Sin embargo, el tratamiento médico no se ha estudiado en profundidad dada la
aparente baja prevalencia de la embolia paradójica. Para ello, se indica inicialmente
la resolución de la embolia, habitualmente quirúrgica, más medidas profilácticas
posteriores; entre ellas, se incluyen terapias antiagregantes y anticoagulantes durante
períodos que no están bien definidos.
Se debería considerar el cierre urgente del foramen oval permeable, en especial
en aquellos casos en los que se acompaña de aneurisma del tabique interauricular y
EP de repetición con una adecuada anticoagulación.
Las distintas posibilidades de cierre del foramen oval incluyen el acceso
quirúrgico mediante toracotomía abierta[11] o percutáneo habitualmente por vía
femoral y aconsejado dada su menor morbilidad y satisfactorios resultados[12,13].
También debe valorarse el riesgo de que el paciente sufra un tromboembolismo
pulmonar una vez diagnosticada la embolia paradójica, por lo que otro de los puntos
a considerar es la implantación de filtros de cava[14].

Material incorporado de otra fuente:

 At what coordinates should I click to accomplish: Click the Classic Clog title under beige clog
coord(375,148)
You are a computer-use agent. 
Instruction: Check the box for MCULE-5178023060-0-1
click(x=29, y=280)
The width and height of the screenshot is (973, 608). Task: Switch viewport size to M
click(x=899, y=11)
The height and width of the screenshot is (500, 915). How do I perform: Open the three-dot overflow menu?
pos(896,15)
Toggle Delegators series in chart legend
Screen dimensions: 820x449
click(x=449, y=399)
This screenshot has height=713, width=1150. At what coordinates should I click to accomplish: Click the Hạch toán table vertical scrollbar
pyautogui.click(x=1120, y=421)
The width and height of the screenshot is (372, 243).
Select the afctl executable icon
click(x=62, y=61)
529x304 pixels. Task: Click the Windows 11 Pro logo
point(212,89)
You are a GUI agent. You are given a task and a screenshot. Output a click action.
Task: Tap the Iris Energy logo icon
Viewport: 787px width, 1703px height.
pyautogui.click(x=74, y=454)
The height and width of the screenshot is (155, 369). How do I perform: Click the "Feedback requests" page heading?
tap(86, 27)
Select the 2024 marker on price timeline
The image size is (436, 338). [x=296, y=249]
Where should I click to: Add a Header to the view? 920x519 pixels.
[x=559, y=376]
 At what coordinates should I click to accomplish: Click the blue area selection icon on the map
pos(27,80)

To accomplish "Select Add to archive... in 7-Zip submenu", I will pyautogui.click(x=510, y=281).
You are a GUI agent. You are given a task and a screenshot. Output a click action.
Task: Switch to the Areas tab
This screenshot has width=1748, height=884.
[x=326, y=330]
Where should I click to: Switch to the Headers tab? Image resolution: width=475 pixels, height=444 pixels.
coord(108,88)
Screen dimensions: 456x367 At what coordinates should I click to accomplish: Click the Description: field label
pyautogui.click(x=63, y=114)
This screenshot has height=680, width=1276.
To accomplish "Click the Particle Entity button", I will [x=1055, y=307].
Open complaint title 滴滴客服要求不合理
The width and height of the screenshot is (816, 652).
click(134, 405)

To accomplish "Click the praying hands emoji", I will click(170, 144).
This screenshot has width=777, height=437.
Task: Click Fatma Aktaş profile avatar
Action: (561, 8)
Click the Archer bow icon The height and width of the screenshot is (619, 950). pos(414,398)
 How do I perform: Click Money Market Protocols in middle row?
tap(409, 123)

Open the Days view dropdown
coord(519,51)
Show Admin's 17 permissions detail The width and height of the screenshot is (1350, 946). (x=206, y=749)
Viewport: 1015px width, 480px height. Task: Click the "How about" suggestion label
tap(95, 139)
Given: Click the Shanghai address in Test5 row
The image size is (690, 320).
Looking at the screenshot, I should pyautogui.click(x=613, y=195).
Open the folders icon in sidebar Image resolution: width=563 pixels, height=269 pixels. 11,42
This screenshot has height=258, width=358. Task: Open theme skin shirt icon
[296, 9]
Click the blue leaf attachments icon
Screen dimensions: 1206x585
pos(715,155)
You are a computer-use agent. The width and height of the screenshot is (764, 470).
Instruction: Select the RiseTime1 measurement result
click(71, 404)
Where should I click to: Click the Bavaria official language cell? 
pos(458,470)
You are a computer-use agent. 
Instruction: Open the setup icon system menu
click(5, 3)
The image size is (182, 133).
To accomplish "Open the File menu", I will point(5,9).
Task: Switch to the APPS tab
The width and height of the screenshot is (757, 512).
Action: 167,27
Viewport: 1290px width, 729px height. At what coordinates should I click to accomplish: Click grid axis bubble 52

Por tanto, en este caso nos encontramos ante un paciente que presenta varios
episodios tromboembólicos y embolismos paradójicos de repetición en el seno de un
paciente anticoagulado y con un filtro de cava. Los embolismos arteriales se pueden
seguir justificando por el aneurisma del septo ventricular, pero es más difícil
explicar el TEP masivo una vez implantado el filtro de cava. Así pues, no podemos
saber si los embolismos paradójicos han tenido su origen en las cavidades derechas
o en el sistema venoso profundo.
Otro detalle a tener en cuenta es la enorme dificultad en conseguir un adecuada
anticoagulación. Dada la evolución clínica del paciente no se ha podido demostrar
resistencia a la heparina, aunque el diagnóstico parece probable, por lo que en la
asociación de EP y TEP, y dificultades para lograr una adecuada anticoagulación, se debería
plantear la implantación de un filtro de cava como primera indicación.